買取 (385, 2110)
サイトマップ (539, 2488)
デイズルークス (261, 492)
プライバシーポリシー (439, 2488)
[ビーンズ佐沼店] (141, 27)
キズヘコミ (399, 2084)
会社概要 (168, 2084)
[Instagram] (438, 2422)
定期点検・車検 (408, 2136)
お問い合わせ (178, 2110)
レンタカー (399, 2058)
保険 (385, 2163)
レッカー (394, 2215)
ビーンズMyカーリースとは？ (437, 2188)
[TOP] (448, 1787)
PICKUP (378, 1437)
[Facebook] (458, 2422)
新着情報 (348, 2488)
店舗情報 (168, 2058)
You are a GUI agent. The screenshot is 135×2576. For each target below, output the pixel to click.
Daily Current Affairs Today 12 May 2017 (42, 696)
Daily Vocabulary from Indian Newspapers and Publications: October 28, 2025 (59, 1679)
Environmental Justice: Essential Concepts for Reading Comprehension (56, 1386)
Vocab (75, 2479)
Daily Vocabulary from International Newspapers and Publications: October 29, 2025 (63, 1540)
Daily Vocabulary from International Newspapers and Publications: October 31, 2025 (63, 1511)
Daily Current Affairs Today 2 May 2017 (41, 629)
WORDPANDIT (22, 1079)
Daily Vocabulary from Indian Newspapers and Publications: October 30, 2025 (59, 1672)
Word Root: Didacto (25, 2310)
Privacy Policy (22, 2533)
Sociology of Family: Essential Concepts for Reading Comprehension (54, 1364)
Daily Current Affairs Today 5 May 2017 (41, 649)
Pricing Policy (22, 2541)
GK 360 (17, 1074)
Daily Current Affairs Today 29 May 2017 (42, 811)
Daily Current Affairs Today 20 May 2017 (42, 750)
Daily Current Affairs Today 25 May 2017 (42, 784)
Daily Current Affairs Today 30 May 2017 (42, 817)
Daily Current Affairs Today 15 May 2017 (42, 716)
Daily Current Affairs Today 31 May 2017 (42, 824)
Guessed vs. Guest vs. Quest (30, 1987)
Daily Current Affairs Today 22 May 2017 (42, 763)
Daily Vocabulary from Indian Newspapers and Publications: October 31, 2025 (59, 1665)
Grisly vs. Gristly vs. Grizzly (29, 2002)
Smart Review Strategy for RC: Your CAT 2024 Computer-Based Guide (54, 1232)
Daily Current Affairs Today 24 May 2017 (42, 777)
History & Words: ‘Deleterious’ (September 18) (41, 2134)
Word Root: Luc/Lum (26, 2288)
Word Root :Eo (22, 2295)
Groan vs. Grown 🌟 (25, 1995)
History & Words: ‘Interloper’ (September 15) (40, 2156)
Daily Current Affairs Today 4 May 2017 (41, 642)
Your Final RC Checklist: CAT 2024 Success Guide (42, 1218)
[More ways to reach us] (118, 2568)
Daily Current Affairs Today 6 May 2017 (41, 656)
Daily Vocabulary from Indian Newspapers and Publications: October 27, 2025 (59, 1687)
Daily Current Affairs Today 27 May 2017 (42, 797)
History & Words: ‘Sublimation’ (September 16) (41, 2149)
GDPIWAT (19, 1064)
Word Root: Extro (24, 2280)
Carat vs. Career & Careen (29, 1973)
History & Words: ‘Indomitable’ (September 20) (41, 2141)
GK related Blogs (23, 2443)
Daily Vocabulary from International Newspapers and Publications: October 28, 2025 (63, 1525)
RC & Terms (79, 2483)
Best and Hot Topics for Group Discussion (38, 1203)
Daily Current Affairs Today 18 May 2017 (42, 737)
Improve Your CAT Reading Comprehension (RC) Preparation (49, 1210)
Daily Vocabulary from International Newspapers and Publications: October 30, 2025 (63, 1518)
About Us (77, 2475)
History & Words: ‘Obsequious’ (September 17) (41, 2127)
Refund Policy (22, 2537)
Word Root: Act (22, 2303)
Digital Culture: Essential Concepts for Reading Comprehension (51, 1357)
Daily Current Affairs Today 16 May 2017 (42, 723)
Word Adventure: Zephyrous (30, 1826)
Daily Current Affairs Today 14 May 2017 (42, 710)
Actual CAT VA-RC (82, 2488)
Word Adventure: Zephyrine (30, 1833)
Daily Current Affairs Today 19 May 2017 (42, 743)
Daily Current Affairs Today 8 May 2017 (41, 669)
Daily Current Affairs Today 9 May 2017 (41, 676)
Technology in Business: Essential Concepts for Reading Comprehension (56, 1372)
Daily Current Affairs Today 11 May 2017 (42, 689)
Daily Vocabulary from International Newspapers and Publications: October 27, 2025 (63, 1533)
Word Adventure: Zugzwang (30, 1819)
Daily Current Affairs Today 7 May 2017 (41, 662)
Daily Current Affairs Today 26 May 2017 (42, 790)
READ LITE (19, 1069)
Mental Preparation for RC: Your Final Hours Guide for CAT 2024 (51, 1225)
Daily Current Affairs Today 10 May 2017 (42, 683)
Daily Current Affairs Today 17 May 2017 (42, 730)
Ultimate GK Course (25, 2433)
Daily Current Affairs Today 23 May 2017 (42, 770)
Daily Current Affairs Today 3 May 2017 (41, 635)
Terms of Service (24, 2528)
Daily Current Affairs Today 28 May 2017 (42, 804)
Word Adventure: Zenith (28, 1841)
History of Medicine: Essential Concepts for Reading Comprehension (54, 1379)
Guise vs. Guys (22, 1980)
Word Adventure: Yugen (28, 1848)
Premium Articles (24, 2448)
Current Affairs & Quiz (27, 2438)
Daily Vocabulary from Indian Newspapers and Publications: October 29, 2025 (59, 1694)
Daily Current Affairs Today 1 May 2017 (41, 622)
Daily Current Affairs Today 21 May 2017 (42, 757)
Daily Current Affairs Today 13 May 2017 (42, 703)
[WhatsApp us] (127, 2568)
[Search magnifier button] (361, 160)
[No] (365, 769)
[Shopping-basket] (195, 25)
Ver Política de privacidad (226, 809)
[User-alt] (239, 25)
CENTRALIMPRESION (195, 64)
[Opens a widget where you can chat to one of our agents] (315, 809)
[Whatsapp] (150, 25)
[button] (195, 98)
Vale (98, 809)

**AIM OF THE TASK**.
Find the word "Guide" in the entries, and copy every line it shows up in.

**ANSWER SECTION**.
Smart Review Strategy for RC: Your CAT 2024 Computer-Based Guide (54, 1232)
Your Final RC Checklist: CAT 2024 Success Guide (42, 1218)
Mental Preparation for RC: Your Final Hours Guide for CAT 2024 (51, 1225)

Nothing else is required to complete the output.